INSTRUCCIÓN A:
Responde estas preguntas sobre el texto de la emigración desde Mancha Real.
(i) ¿En qué década tuvo lugar la emigración que se menciona?
(ii) ¿Con qué apellido se conocía entonces a Euskadi?
(iii) ¿Qué señalaba la madre al decir que tras ellas estaba su tierra?
INSTRUCCIÓN B:
Transcribe del texto sobre la emigración desde Mancha Real el fragmento que empieza en "No puedo por" y termina en "con otra alegría.".

*** SECCIÓN DE TEXTO

Y esta no es una frase literaria. En mi tierna infancia, allende los siglos pasados, dije adiós a Mancha Real hundido en el regazo de mi madre con apenas meses. La emigración de los años sesenta nos llevó lejos en busca de algún nuevo horizonte. Recorrí caminos sin saberlo pero el tiempo me hizo saber, grabándomelo a sangre, frío y distancia que aquel Euskadi donde recalamos, entonces con el apellido “Vascongadas”, no era mi tierra.

No puedo por menos que recordar las palabras, a veces aliñadas con lágrimas de morriña, de mi madre señalando las colinas que nos rodeaban y afirmando que tras ellas estaba su tierra, sus olivos, las personas que la querían y a quienes ella echaba de menos… Ella siempre supo que volveríamos, siempre me insufló ese espíritu de andaluz en permanente espera de regreso, de niño con ansias de crecer en otros escenarios, menos verdes, menos fríos, con otras miradas, con otra alegría.

******
*** ENTRADAS LISTADAS

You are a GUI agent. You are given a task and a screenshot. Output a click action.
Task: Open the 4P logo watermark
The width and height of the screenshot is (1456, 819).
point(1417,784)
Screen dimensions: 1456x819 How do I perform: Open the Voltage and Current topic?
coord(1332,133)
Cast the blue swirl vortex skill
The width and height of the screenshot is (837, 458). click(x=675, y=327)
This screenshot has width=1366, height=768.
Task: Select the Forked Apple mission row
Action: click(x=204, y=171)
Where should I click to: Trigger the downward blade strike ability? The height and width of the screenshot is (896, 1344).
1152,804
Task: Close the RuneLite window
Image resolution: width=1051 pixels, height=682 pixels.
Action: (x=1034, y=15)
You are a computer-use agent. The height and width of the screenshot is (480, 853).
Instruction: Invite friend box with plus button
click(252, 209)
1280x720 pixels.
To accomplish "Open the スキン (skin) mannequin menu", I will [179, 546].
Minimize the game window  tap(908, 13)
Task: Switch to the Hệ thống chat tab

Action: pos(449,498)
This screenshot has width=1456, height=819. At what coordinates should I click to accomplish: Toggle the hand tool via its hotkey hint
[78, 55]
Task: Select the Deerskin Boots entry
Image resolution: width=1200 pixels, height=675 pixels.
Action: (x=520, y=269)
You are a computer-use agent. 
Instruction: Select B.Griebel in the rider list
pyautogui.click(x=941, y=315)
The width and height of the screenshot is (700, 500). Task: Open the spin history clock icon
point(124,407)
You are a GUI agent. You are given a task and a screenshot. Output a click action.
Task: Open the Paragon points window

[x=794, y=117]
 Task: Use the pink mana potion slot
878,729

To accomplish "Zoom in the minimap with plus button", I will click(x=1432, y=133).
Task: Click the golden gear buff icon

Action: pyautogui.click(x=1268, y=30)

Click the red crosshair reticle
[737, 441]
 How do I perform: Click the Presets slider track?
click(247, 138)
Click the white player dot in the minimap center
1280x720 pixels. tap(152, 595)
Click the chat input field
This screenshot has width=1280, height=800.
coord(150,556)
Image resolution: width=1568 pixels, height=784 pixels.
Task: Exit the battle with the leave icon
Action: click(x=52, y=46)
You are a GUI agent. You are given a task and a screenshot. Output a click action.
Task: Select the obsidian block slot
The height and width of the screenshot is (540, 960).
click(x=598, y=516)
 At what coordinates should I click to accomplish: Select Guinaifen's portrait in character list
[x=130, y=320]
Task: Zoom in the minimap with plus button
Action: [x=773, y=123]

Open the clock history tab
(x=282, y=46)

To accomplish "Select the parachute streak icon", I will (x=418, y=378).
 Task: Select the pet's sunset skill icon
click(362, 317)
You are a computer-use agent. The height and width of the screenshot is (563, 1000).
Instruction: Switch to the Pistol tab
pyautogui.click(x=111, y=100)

******

RESPUESTA COMPLETA A:
(i) En los años sesenta.
(ii) Con el apellido "Vascongadas".
(iii) Las colinas que los rodeaban.

RESPUESTA COMPLETA B:
No puedo por menos que recordar las palabras, a veces aliñadas con lágrimas de morriña, de mi madre señalando las colinas que nos rodeaban y afirmando que tras ellas estaba su tierra, sus olivos, las personas que la querían y a quienes ella echaba de menos… Ella siempre supo que volveríamos, siempre me insufló ese espíritu de andaluz en permanente espera de regreso, de niño con ansias de crecer en otros escenarios, menos verdes, menos fríos, con otras miradas, con otra alegría.